Angle-of-Arrival for Massive MIMO

Project Dataset

This dataset was collected by Joshua Miraglia from the University of Utah, in the anechoic chamber setup at the POWDER platform. The original purpose of this dataset was to collect know signals in a massive MIMO system, to train a deep learning model for signal classification. The experiment consisted of having two UEs/clients, transmit a known signal to a 48-antenna base station. We varied both the parameters of the signal, as well as the client location in an 80-point grid (from 8 different azimuth and 10 elevation angles). Before you use the datasets, please read the Data Copyright and License Agreement below.

Dataset Description

Signals are sent from two client Iris SDRs and collected at all the 48 radios in the mMIMO base station. One of the UEs is considered the reference device and aligned with the boarsight of the antenna array. The other UE is used as a roaming client positioned along an 8x10 grid representing 8 azimuth positions and 10 elevation positions (angles). We attempted to create 12 degree spacing in all of the ground points. The image below shows the experimental setup inside the anechoic chamber.
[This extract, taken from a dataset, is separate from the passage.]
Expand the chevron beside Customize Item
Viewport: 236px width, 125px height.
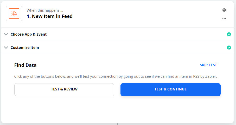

The actual coordinates for UE device and base station radio are recorded in the HDF5 provided below. These coordinates can be found under the attributes REFERENCE_COORDINATES, CLIENT_COORDINATES, and MIMO_COORDINATES. The center of the base station is considered the origin of the coordinate system. At each location point, we transmit the same pre-generated 10000 data frames, sweeping over different parameters:

  • Modulation Order: QPSK, QAM16, QAM64
  • Signal Bandwidth: Fractional between [0.15, 0.85]
  • Center Frequency: Randomly chosen within a particular range
  • TX Gain (SNR proxy): Three randomly generated values in the range [45, 81]dB, at least 12 dB apart from one another. Notice, noise samples are also collected for each frame, to help in the SNR calculations. Each different hdf5 file within a runMxN folder corresponds to a different gain value.
  • Sample Start and End: The sample start and end times are generated such that the signal is at least 248 samples-long.

At every transmission, the uplink samples use different prefix and postfix padding sizes. An example of a single collected frame can be seen in the figure below. The top row is the pre-generated signal. The second row shows the full frame sent between the client radio and the base station, including uplink transmissions from the reference and roaming client, as well as a noise reference at the end of the frame. The last two rows show the captured signals and their power spectral desnities (PSDs), measured at the base station, for both the reference and roaming clients.


The main repository can be found here. The following are some of the more relevant scripts to be used with the dataset we provide:

  • Data Collection Script: This script is run once for each datapoint (location).
  • Sounder Configuration Template: JSON configuration file used to run the Sounder tool for data collection. This configuration isn't entirly accurate as the slot parameters are created to make each slot 2048 samples long. However, we do not use OFDM signals in this project so the parameters 'ofdm_symbol_per_slot', 'cp_size', 'prefix', and 'postfix' are irrelevant.
  • Modified Sounder Application: Repo containing the modified Sounder code used to collect this dataset.

Each folder of the dataset is named runMxN, where M denotes the ground space grindpoint (azimuth angle), and N marks the vertical grid point where the UE was located. Within each folder, the HDF5 files containing the signals sent from that point are included. The coordinates of each radio and gain settings used are included in the HDF5 files as attributes, but in general these follow the layout in the first figure above. In addition, we are currently developing some tools for integrating the dataset into Keras, these can be found here.

Research Enabled

A team from Florida Atlantic University has recently published a paper in ICASSP 2023 using this dataset. The paper is titled "Single-Sample Direction-of-Arrival Estimation for Fast and Robust 3D Localization with Real Measurements from a Massive MIMO System," by S. Mazokha, S. Naderi, G. I. Orfanidis, G. Sklivanitis, D. A. Pados, and J. O. Hallstrom. In addition, the authors have released their code on GitHub. The authors have done a great job documenting how they used and processed the dataset so we strongly suggest users take a look at their work.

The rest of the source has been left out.